- Exercise:
Which lines in the rows below contain the string "width"? Show each such line in full.

[Rows for pointing at text and elements]
------------

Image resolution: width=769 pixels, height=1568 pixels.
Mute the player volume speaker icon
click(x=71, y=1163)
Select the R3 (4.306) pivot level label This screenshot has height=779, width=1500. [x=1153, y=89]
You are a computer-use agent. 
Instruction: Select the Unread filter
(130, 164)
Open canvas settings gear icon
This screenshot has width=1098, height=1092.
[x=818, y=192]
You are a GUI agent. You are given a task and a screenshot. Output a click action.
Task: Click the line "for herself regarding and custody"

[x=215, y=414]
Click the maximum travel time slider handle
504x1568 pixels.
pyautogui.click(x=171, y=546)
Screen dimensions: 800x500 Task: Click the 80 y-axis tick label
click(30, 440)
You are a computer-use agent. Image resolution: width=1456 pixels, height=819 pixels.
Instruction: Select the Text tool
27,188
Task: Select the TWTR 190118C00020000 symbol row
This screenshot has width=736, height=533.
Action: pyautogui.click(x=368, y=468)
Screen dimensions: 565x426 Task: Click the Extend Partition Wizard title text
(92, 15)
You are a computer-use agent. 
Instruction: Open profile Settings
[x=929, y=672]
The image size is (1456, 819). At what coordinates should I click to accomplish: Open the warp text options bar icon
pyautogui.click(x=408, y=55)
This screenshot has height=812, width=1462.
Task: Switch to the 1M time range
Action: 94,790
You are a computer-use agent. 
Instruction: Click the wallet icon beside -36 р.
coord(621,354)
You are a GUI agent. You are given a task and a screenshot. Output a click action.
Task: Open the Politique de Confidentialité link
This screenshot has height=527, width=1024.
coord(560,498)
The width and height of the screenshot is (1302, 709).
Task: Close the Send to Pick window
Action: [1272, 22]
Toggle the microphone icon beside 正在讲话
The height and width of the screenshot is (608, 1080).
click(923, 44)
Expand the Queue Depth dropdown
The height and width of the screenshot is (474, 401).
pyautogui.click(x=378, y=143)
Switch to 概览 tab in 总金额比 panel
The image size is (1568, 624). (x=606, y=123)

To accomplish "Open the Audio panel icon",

------------

- Task result:
Image resolution: width=769 pixels, height=1568 pixels.
Select the R3 (4.306) pivot level label This screenshot has height=779, width=1500. [x=1153, y=89]
This screenshot has width=1098, height=1092.
You are a computer-use agent. Image resolution: width=1456 pixels, height=819 pixels.
This screenshot has width=736, height=533.
This screenshot has height=812, width=1462.
This screenshot has height=527, width=1024.
The width and height of the screenshot is (1302, 709).
The height and width of the screenshot is (608, 1080).
The height and width of the screenshot is (474, 401).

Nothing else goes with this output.